Exercise aim | Scan the lines below and report each one containing "agent" by copying it.

[Saved data entries]
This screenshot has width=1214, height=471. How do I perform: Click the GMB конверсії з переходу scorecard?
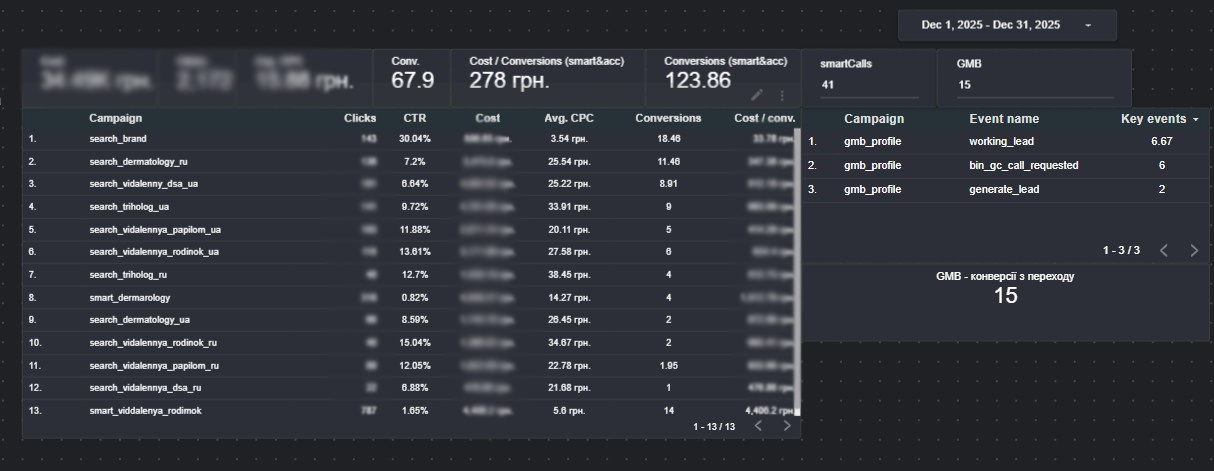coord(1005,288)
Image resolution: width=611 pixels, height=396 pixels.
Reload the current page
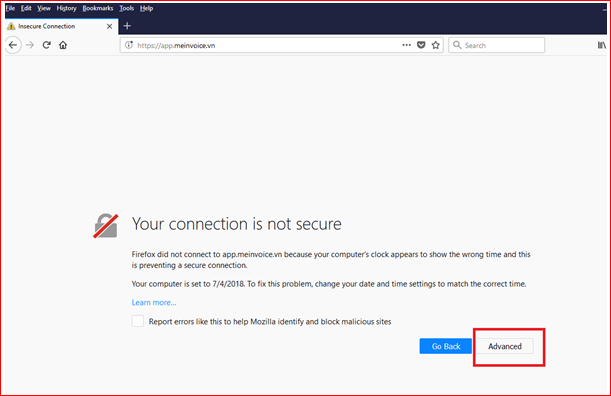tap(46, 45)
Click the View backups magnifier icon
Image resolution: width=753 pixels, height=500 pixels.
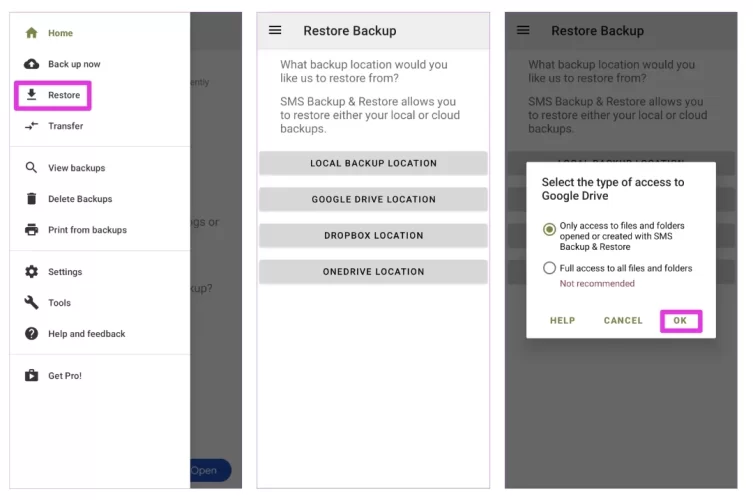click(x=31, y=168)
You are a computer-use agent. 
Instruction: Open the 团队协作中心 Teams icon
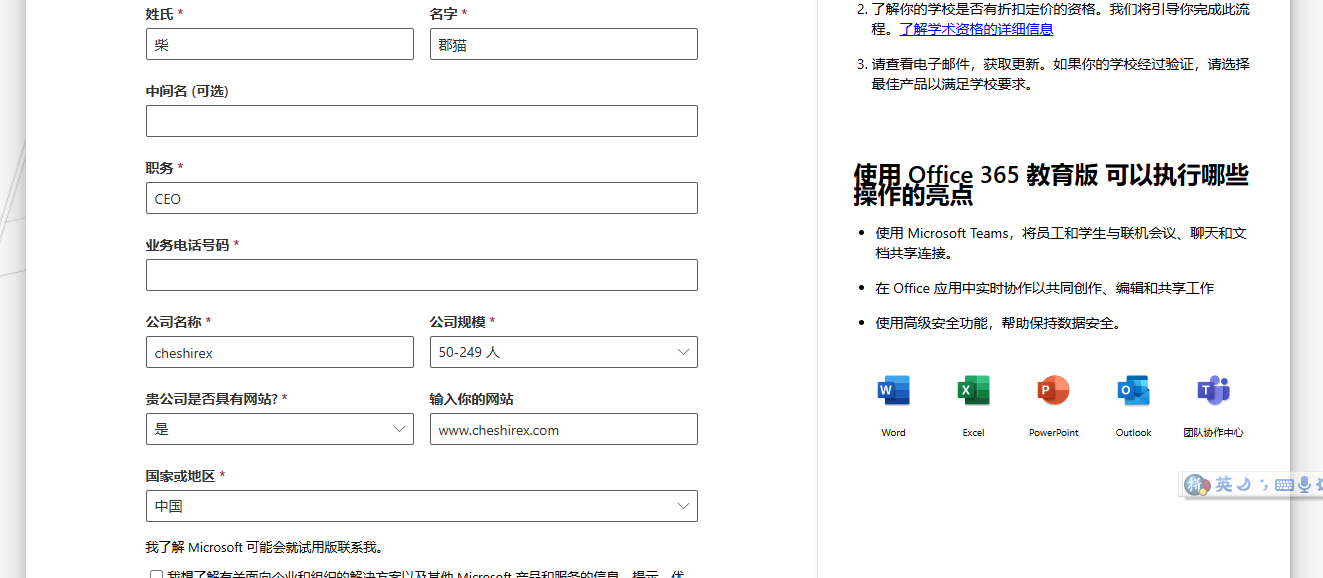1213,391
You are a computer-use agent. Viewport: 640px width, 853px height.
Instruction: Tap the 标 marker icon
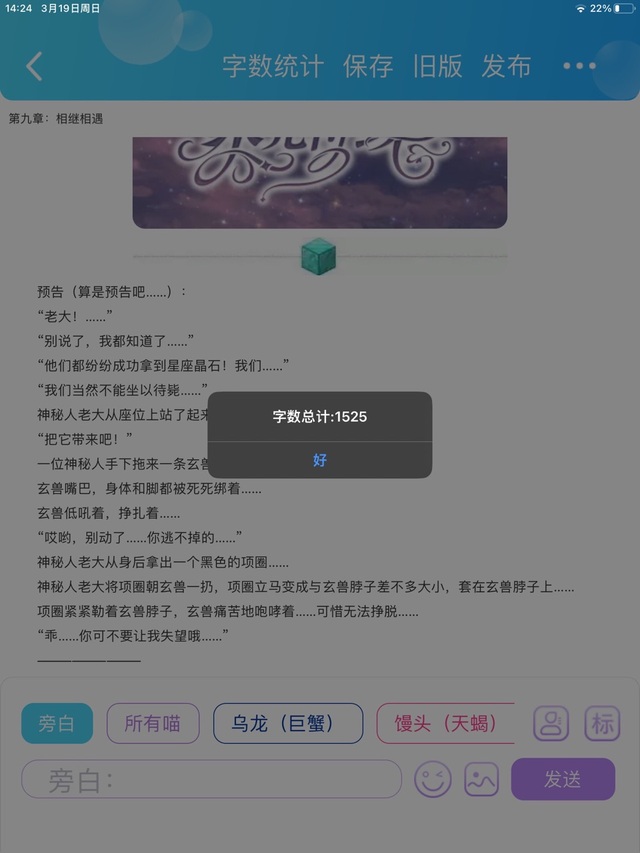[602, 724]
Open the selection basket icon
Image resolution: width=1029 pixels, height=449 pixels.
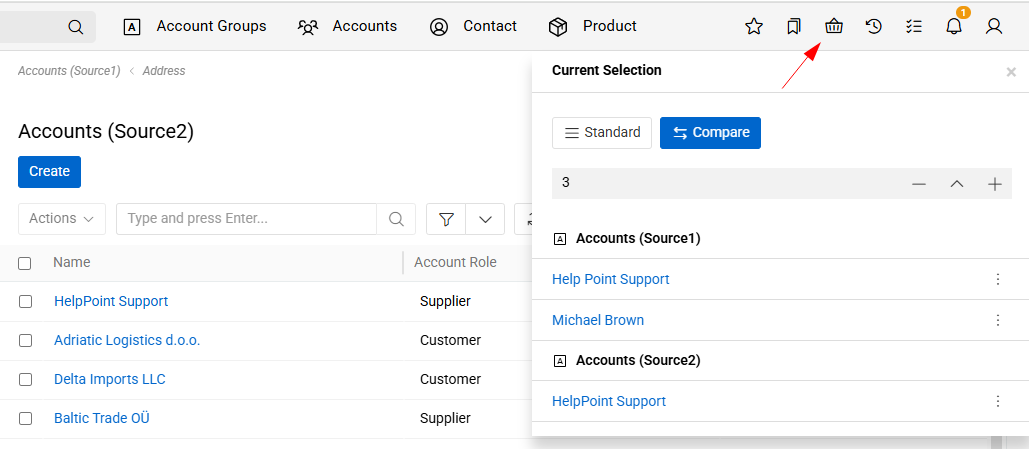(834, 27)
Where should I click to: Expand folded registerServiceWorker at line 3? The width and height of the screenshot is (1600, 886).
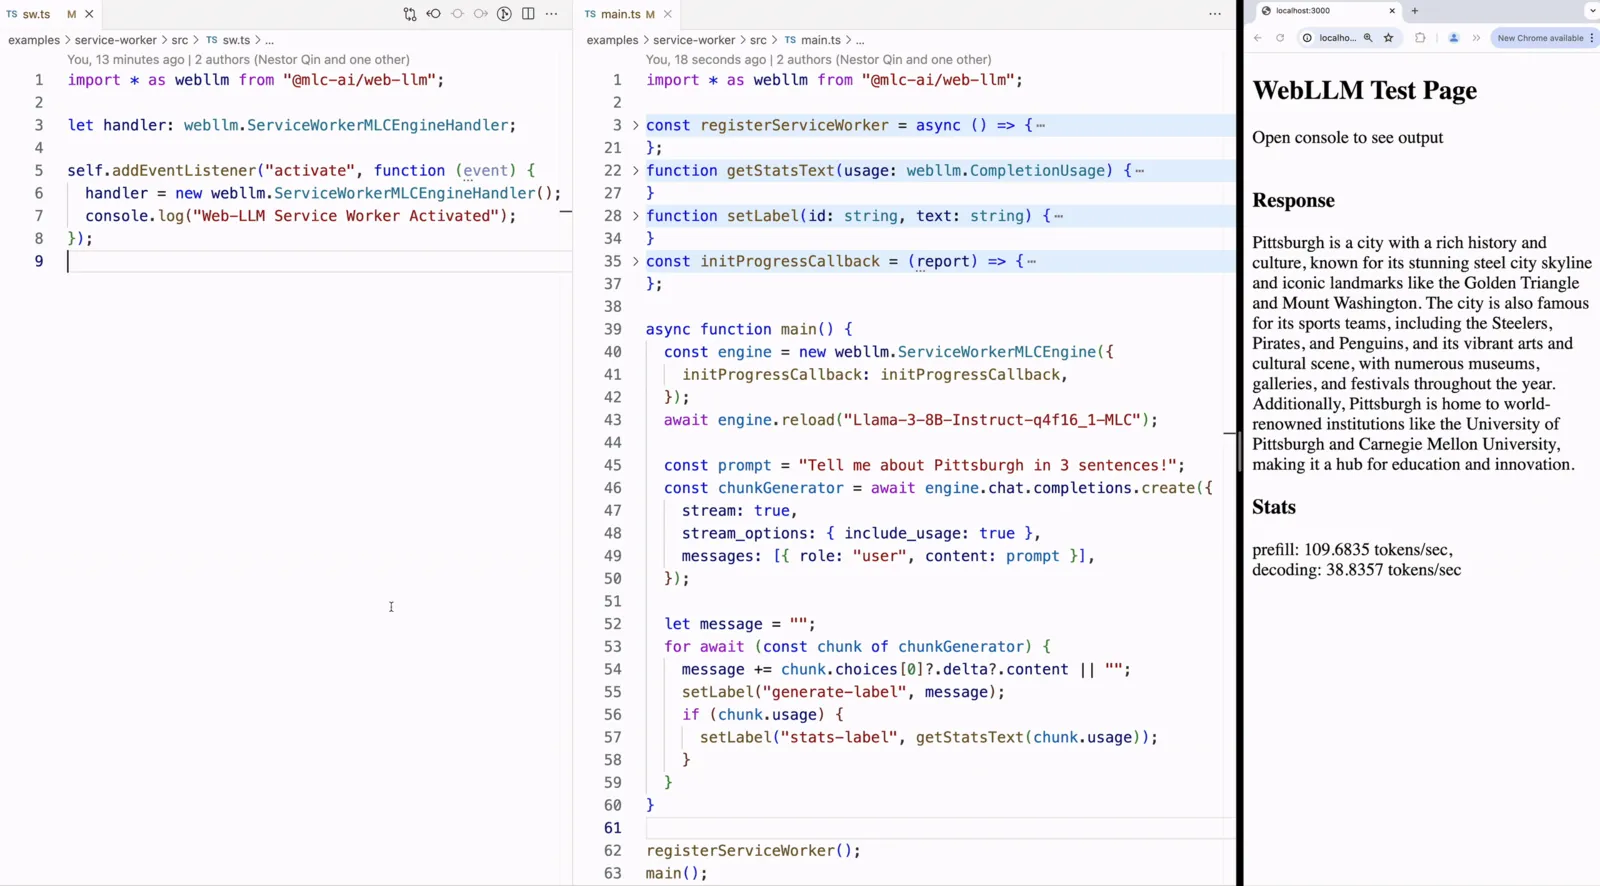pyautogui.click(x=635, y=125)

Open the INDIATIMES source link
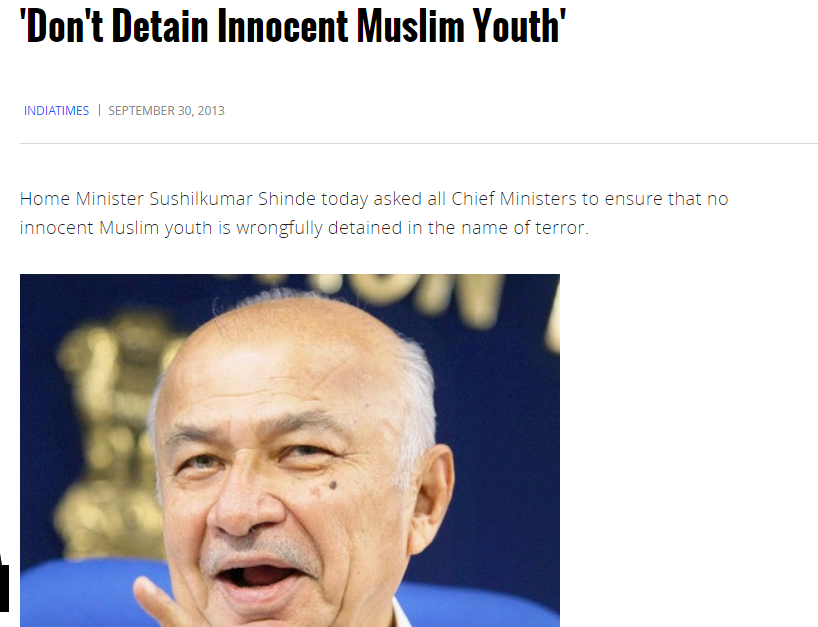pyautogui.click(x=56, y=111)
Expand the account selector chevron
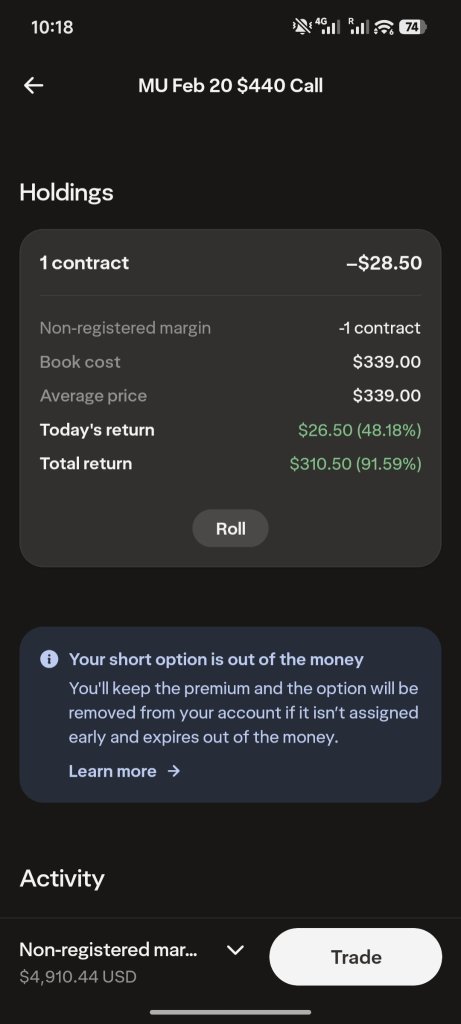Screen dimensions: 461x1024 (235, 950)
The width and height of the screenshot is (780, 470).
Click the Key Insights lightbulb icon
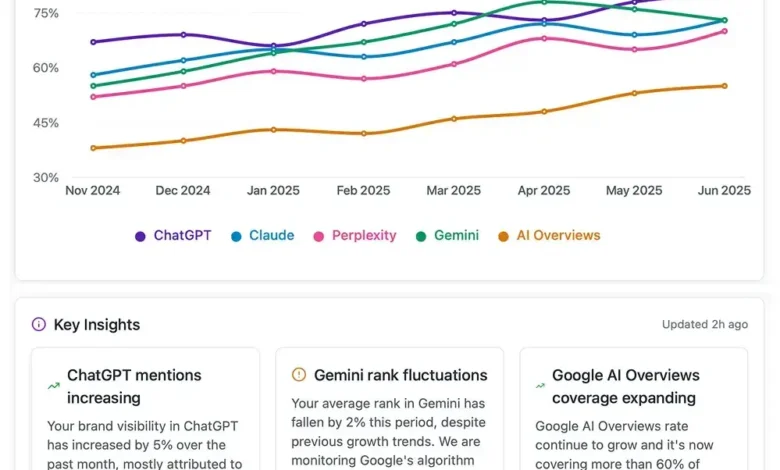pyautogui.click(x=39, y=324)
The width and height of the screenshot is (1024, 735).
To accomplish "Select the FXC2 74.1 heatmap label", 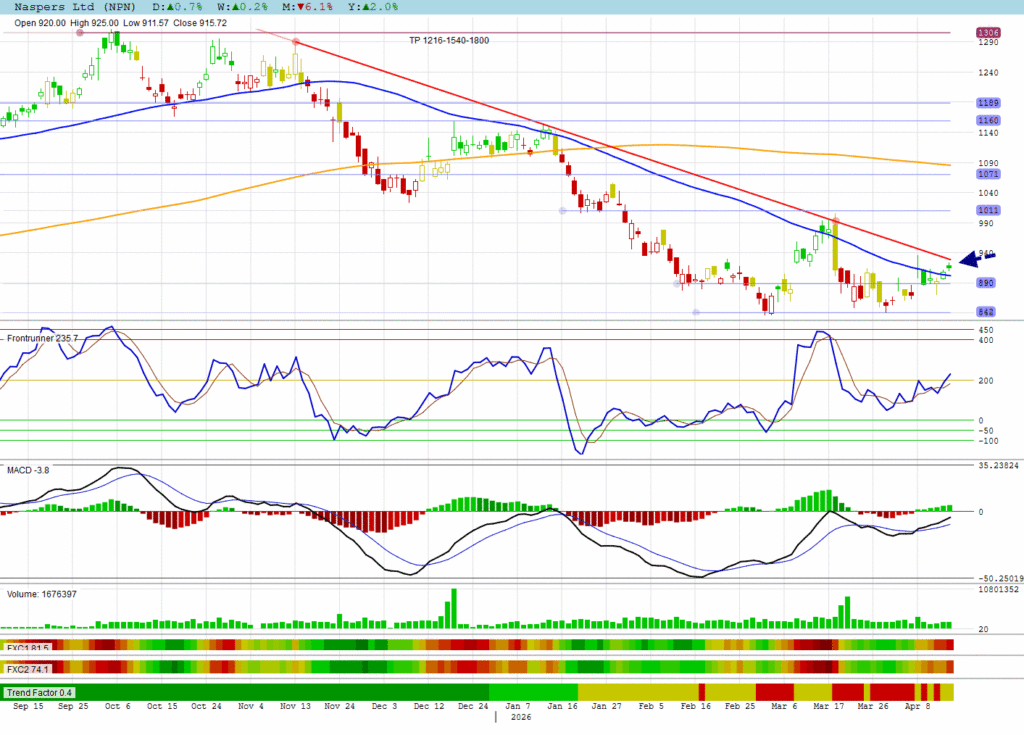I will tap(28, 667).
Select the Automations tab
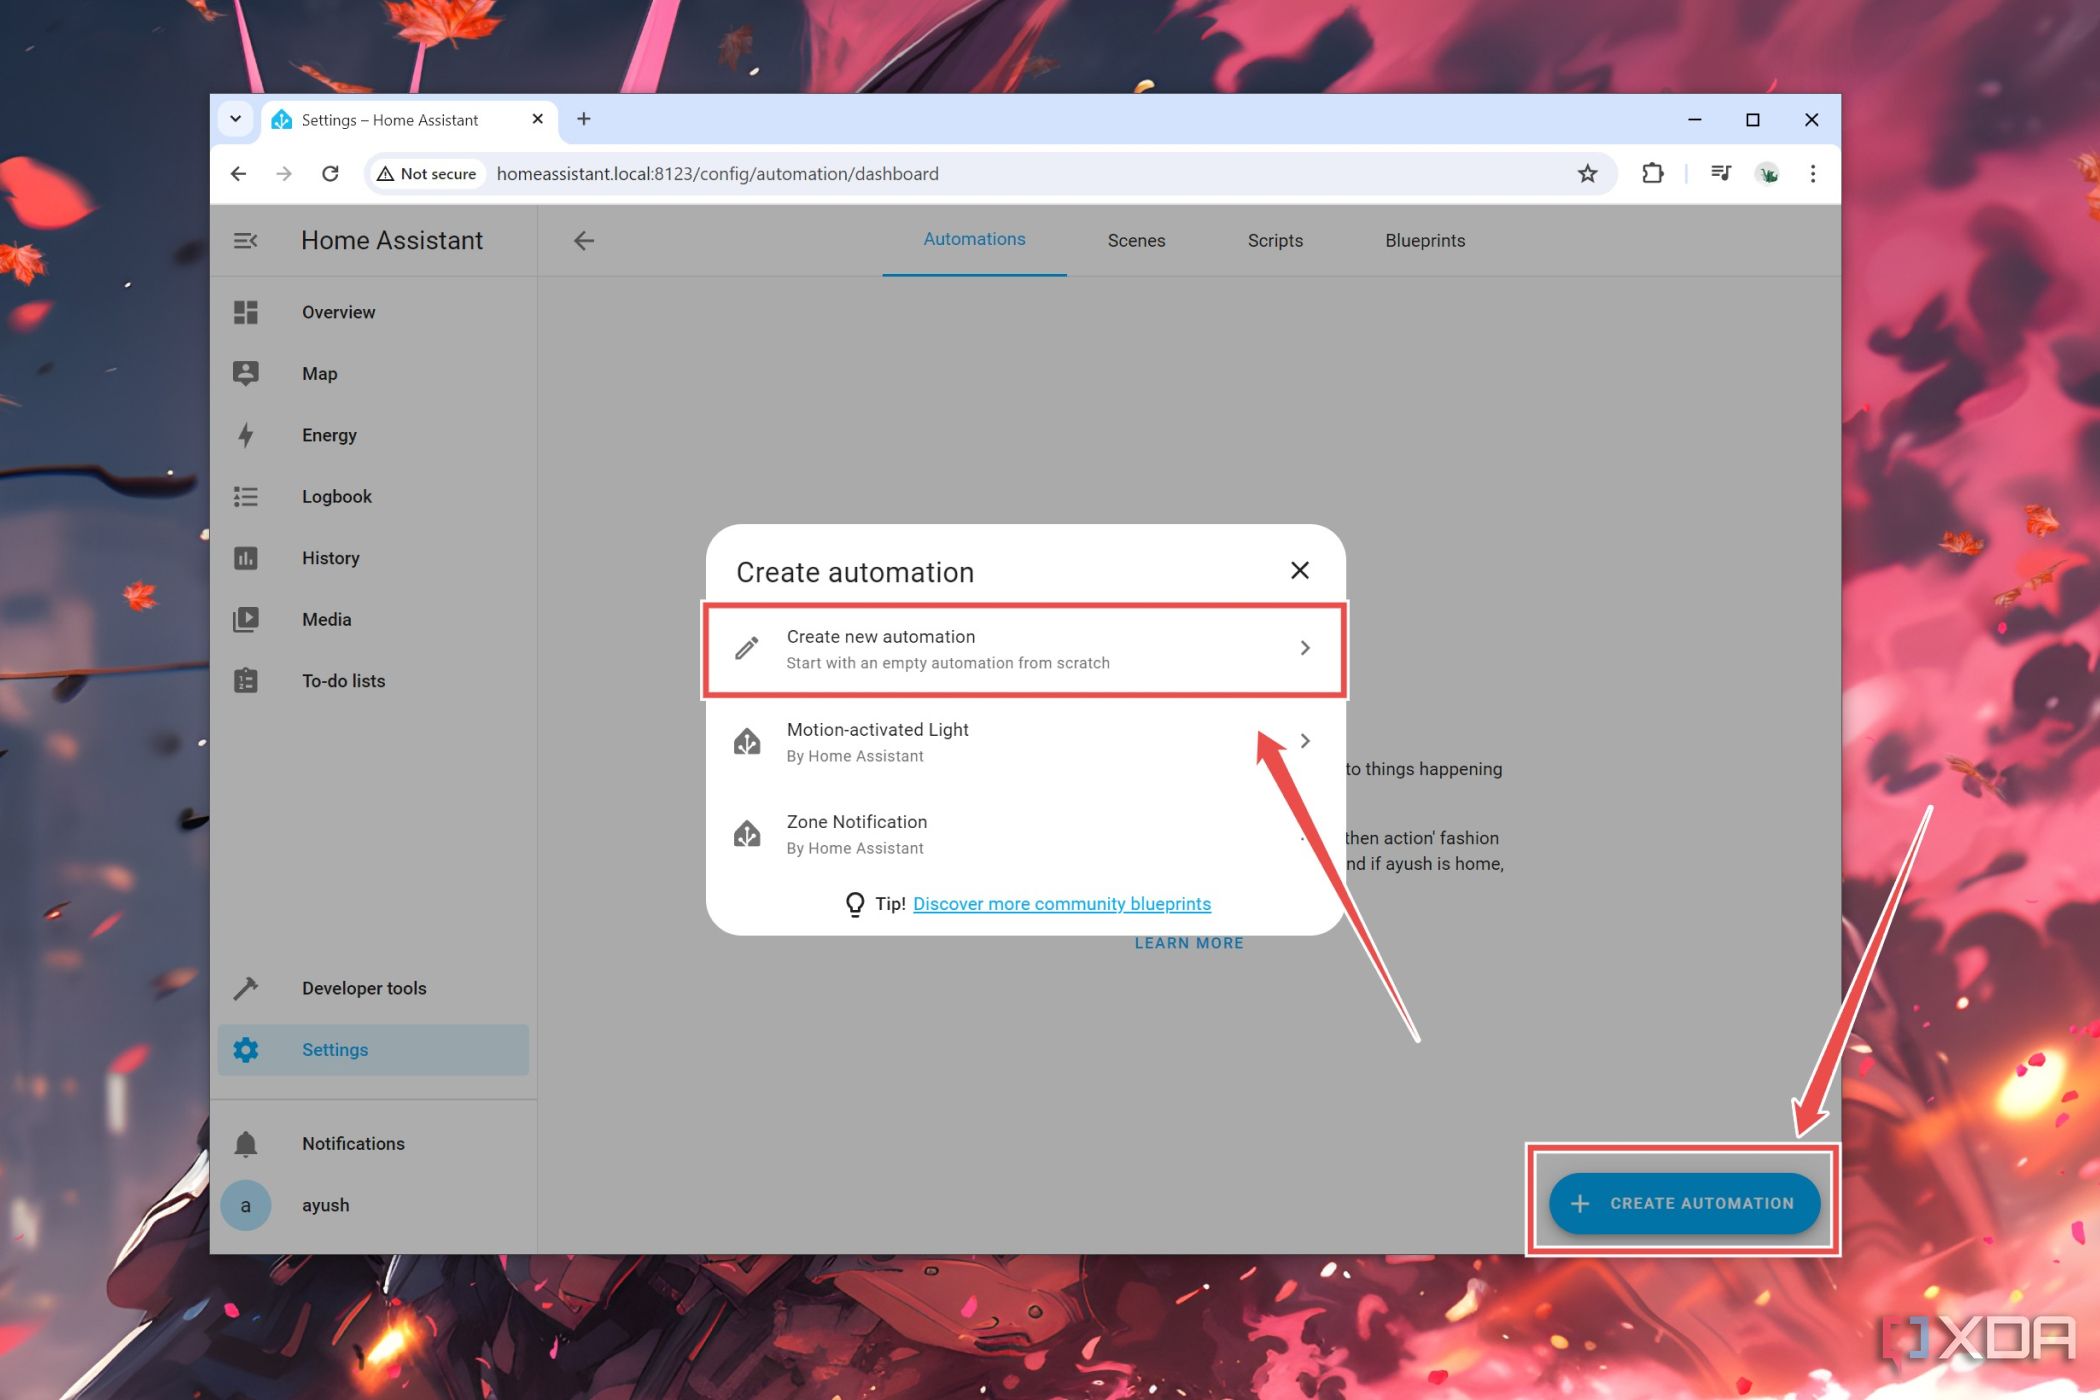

Expected answer |
You are a computer-use agent. 
You are a computer-use agent. Viewport: 640px width, 853px height.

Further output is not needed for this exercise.